Islanders have learned the hard way how to be tough, independent and resourceful, so their commitment to protecting its unique wildlife and the needed conservation work will continue.
The Argentine ant eradication program is into the second year of a three-year, $1.3 million eradication program. Progress is being made in winding back infestations in about a dozen sites. CSIRO has been trialling a heavy payload drone to more efficiently deliver ant baits. A major challenge will be delivering ant bait to the sheer seaside cliffs. The ants have shown a remarkable capacity to quickly recolonise areas from small areas left untreated.
The 2018 Norfolk Island environmental strategy and the recently drafted pest and noxious weed management plan are a good framework to protect and restore the island’s natural assets.
With an accurate vegetation map and greater efforts to reduce the damage from the worst pests – rodents and cats – the island is well on track to restoring its ocean jewels.

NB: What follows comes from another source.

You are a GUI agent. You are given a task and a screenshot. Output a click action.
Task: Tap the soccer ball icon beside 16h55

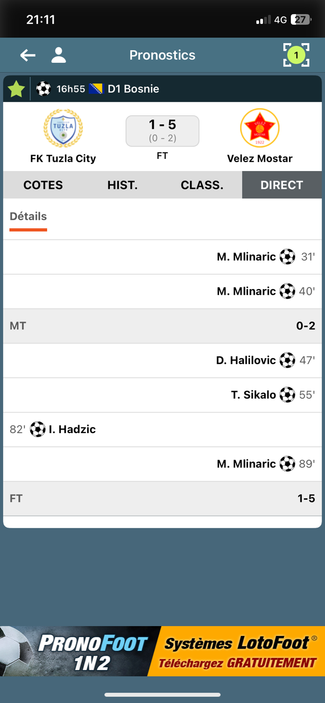click(x=44, y=89)
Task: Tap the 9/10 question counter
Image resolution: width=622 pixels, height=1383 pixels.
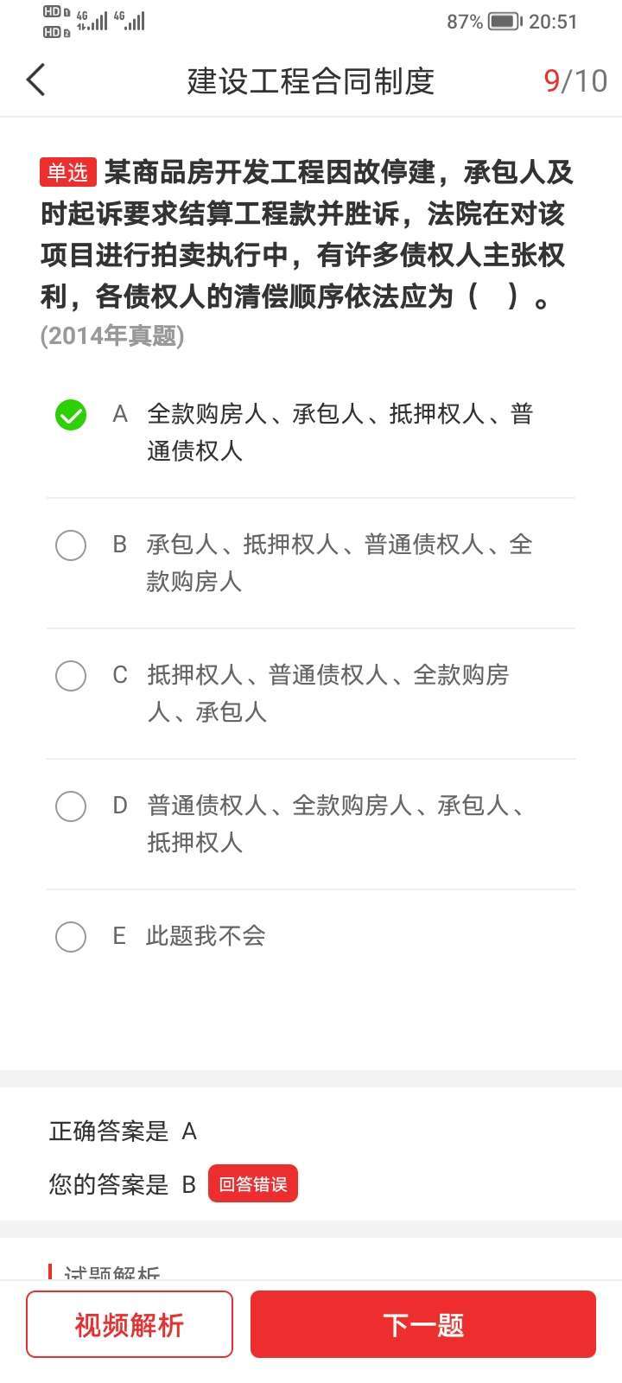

Our work on Norfolk Island would not have been possible without the support from many project partners. Funding for most of the work was sourced from multiple grants from the Eldon and Anne Foote Trust of the Lord Mayors Charitable Foundation, who have become an important player in Norfolk Island’s conservation work, while the preparation of the vegetation maps for publication was funded by the Norfolk Island Regional Council. We have appreciated the generous support from islanders, Norfolk Island National Park, Norfolk Island Regional Council and the federal Department of Infrastructure and Regional Development.